EXERCISE OBJECTIVE:
Using the records below, repeat exactly the lines from the one holding "Image resolution: width=784" through the one holding "Click HongKong Post", both ends included, and no others.

DATA TO USE:
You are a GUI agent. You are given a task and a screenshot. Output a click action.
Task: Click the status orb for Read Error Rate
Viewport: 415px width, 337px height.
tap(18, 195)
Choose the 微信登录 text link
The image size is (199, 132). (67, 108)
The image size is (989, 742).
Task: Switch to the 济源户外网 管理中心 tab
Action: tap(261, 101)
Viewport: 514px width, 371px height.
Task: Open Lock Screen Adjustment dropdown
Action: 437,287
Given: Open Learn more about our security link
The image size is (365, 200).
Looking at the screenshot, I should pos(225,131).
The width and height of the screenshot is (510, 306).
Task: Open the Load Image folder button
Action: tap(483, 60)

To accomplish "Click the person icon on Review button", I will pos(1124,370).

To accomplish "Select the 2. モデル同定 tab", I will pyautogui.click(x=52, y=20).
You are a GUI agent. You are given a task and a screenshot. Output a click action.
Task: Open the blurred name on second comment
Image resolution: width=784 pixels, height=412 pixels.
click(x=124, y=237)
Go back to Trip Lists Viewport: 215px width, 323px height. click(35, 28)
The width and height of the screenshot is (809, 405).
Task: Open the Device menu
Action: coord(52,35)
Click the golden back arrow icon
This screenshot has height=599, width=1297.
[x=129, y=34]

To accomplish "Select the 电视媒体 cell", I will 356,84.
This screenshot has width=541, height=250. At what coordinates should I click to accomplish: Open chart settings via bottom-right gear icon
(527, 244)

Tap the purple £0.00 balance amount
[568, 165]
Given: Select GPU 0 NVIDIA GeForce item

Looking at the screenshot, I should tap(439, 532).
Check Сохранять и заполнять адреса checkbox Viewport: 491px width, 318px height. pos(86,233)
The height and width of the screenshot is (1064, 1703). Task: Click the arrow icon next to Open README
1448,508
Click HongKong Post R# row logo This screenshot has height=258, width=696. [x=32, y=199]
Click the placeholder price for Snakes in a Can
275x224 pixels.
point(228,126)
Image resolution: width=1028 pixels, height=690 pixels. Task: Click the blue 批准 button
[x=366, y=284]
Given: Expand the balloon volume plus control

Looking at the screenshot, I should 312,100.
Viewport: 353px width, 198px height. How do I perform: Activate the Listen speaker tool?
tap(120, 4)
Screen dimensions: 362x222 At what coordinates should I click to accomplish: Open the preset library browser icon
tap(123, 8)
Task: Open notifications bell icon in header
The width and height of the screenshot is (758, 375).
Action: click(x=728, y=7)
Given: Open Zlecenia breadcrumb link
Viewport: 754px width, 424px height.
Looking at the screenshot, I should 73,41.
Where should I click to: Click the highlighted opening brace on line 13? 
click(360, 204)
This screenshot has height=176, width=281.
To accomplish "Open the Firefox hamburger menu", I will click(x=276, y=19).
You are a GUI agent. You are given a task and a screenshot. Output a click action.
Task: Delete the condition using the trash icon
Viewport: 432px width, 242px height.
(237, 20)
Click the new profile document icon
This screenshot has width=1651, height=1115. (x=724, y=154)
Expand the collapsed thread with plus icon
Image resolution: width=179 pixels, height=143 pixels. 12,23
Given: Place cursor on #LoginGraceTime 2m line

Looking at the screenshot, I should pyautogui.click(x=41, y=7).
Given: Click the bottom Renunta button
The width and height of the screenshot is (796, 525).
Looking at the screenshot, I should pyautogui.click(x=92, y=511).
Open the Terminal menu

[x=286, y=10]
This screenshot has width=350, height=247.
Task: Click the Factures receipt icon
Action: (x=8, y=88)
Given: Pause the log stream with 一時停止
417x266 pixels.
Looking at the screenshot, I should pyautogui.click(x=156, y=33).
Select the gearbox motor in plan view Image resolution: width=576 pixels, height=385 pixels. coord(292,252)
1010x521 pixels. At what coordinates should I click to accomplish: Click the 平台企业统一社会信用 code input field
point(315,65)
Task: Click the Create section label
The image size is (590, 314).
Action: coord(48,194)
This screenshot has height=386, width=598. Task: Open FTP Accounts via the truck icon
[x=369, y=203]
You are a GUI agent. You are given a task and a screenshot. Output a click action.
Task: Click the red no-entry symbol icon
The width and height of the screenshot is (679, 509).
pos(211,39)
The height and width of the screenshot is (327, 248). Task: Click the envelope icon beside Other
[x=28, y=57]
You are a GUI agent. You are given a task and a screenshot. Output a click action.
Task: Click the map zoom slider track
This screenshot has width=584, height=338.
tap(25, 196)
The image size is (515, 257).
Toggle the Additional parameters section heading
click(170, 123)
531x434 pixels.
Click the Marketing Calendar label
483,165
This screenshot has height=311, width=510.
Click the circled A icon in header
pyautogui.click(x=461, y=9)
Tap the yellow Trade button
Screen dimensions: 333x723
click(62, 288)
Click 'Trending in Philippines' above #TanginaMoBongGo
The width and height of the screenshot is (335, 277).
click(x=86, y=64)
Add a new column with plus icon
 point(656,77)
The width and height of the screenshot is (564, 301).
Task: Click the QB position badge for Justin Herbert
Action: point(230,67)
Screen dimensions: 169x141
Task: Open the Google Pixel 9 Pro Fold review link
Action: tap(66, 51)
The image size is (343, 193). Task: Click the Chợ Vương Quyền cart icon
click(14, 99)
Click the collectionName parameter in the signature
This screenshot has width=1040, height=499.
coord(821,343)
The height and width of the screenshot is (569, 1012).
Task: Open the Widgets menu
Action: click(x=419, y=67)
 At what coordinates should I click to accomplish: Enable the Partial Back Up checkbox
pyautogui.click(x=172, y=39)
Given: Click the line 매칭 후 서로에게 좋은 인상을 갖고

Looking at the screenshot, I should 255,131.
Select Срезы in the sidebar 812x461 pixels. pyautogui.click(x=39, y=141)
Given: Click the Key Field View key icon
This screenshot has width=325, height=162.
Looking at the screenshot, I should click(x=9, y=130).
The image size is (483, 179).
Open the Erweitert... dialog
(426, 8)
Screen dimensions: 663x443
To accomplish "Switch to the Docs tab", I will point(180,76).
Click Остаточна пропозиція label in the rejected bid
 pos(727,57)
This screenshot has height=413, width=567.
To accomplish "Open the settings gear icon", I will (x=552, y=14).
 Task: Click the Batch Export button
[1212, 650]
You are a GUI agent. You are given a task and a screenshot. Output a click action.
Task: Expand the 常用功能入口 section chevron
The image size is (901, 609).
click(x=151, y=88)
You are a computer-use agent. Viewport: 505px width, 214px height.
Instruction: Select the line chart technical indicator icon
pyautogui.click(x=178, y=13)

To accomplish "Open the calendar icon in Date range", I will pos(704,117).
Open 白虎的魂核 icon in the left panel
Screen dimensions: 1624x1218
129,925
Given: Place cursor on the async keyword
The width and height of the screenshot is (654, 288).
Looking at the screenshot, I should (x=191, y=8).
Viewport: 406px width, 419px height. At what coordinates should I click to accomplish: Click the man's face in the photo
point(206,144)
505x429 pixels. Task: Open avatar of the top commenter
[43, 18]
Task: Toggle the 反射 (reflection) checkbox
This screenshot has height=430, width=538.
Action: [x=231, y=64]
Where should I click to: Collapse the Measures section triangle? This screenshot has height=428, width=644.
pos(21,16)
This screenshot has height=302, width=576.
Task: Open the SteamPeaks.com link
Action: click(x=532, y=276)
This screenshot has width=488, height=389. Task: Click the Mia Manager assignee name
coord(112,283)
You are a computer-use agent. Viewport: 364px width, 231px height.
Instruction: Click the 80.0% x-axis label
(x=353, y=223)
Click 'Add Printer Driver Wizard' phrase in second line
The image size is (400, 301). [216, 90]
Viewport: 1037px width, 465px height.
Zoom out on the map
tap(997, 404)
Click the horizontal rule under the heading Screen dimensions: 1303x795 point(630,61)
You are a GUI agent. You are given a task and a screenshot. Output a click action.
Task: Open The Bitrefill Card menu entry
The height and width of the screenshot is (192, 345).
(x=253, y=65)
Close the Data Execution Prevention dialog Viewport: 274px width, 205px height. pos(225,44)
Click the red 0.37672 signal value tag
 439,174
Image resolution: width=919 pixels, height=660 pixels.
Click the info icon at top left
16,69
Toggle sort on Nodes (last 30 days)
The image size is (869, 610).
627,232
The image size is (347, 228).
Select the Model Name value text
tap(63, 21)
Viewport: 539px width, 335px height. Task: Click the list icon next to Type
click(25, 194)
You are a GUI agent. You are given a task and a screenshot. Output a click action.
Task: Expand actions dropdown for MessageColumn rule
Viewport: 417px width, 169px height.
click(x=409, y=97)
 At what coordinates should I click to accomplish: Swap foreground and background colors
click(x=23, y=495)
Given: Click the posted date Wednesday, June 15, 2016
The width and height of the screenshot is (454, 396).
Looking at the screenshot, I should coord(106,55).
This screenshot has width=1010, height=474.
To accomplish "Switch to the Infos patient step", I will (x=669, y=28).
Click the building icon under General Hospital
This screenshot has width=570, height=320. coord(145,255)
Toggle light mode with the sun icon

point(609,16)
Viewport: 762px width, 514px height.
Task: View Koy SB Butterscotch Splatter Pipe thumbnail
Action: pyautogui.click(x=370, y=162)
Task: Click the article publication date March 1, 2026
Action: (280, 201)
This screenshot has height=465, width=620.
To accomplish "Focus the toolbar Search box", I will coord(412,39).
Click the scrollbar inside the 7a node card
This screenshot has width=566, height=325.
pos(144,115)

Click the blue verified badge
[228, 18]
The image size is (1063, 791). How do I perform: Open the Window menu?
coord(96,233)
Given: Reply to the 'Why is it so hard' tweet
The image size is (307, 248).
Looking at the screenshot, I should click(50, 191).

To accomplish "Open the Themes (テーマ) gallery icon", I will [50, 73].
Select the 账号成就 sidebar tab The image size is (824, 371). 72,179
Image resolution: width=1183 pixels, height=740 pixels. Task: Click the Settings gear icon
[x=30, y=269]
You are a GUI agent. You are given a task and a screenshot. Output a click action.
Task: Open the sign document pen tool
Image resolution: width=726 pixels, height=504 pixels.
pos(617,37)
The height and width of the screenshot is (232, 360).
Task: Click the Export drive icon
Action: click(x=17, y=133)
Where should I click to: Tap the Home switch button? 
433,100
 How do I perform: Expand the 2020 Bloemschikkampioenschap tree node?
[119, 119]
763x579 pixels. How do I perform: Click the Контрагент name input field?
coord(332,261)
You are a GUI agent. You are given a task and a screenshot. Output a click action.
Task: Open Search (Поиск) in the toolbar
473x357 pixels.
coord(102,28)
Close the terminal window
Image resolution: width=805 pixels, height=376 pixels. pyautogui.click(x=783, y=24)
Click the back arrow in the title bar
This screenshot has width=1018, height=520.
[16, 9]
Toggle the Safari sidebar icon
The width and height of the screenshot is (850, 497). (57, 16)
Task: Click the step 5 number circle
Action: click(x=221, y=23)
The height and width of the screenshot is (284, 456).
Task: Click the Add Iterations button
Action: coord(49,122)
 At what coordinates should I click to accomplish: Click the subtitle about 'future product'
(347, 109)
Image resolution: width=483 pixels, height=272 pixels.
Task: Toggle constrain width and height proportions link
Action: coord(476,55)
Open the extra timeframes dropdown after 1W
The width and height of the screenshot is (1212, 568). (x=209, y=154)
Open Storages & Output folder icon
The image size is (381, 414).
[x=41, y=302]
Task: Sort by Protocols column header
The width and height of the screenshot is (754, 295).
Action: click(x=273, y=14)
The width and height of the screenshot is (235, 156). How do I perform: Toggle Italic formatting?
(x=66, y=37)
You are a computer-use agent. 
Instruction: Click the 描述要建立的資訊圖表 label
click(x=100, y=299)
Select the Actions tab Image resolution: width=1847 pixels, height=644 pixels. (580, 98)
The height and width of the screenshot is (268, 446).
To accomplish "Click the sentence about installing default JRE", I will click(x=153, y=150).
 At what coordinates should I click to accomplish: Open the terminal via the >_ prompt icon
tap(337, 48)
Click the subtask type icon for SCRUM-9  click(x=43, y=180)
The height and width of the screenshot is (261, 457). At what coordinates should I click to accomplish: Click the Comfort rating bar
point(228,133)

RESPONSE BELOW:
Image resolution: width=784 pixels, height=412 pixels.
click(x=124, y=237)
Go back to Trip Lists Viewport: 215px width, 323px height. click(35, 28)
The width and height of the screenshot is (809, 405).
Task: Open the Device menu
Action: coord(52,35)
Click the golden back arrow icon
This screenshot has height=599, width=1297.
[x=129, y=34]

To accomplish "Select the 电视媒体 cell", I will 356,84.
This screenshot has width=541, height=250. At what coordinates should I click to accomplish: Open chart settings via bottom-right gear icon
(527, 244)

Tap the purple £0.00 balance amount
[568, 165]
Given: Select GPU 0 NVIDIA GeForce item

Looking at the screenshot, I should tap(439, 532).
Check Сохранять и заполнять адреса checkbox Viewport: 491px width, 318px height. pos(86,233)
The height and width of the screenshot is (1064, 1703). Task: Click the arrow icon next to Open README
1448,508
Click HongKong Post R# row logo This screenshot has height=258, width=696. [x=32, y=199]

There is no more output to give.